[What you are asked to do] Could you copy every entry exactly, dropping the pictures?

++++++++

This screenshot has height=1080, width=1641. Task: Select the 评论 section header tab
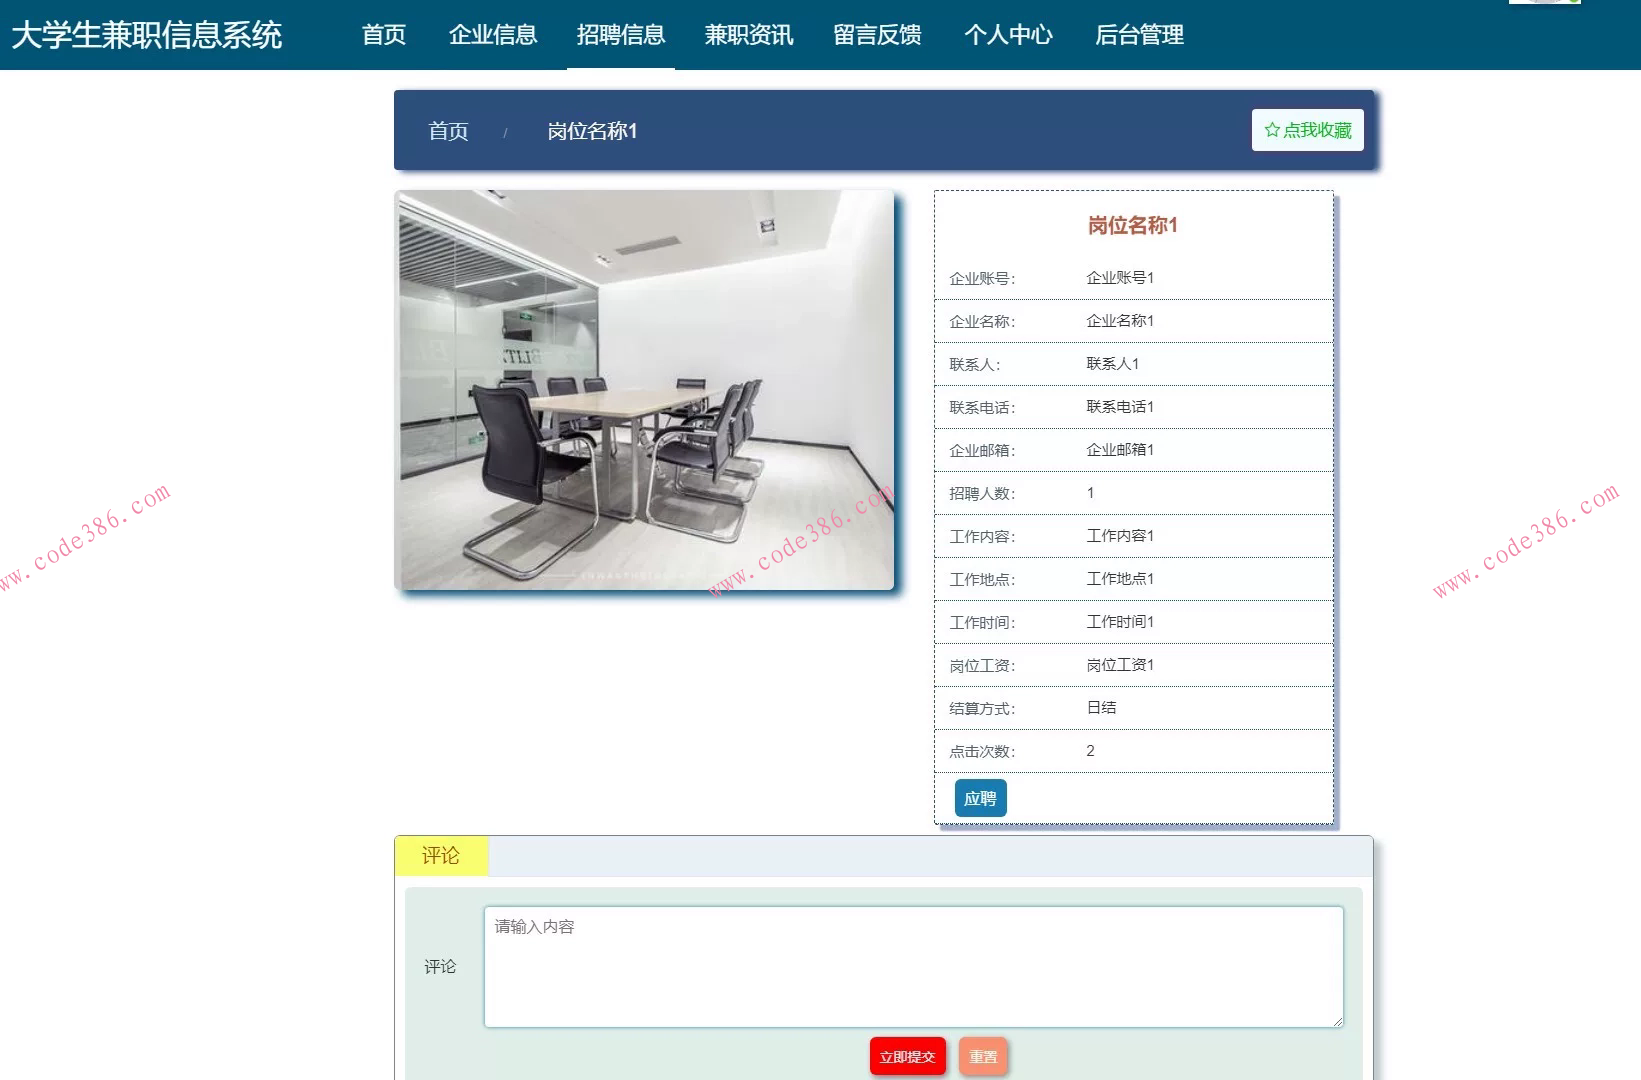(x=441, y=855)
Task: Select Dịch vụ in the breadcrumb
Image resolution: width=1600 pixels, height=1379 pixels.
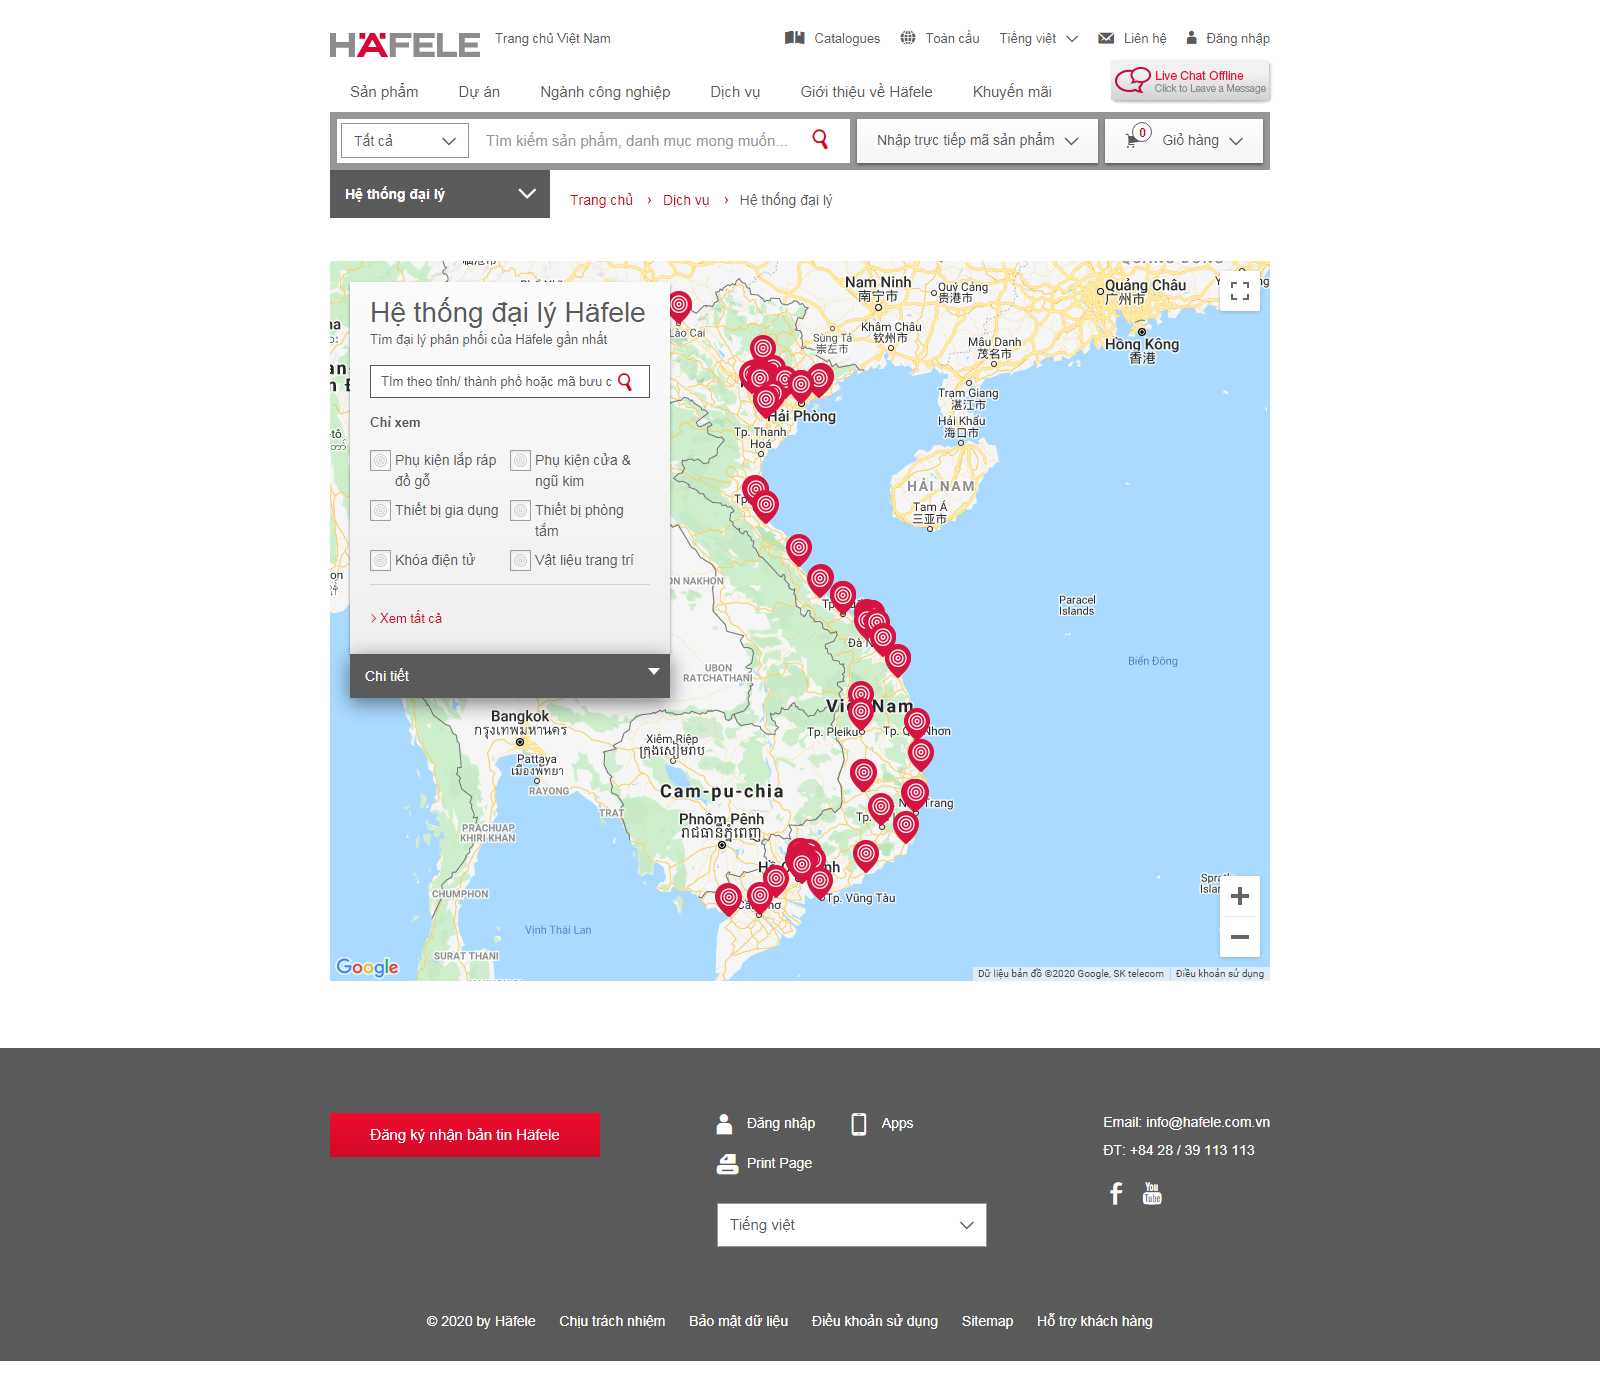Action: click(x=685, y=200)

++++++++

[Your response]
This screenshot has height=1080, width=1641. Task: Select the 评论 section header tab
(x=441, y=855)
Task: Select Dịch vụ in the breadcrumb
Image resolution: width=1600 pixels, height=1379 pixels.
Action: click(x=685, y=200)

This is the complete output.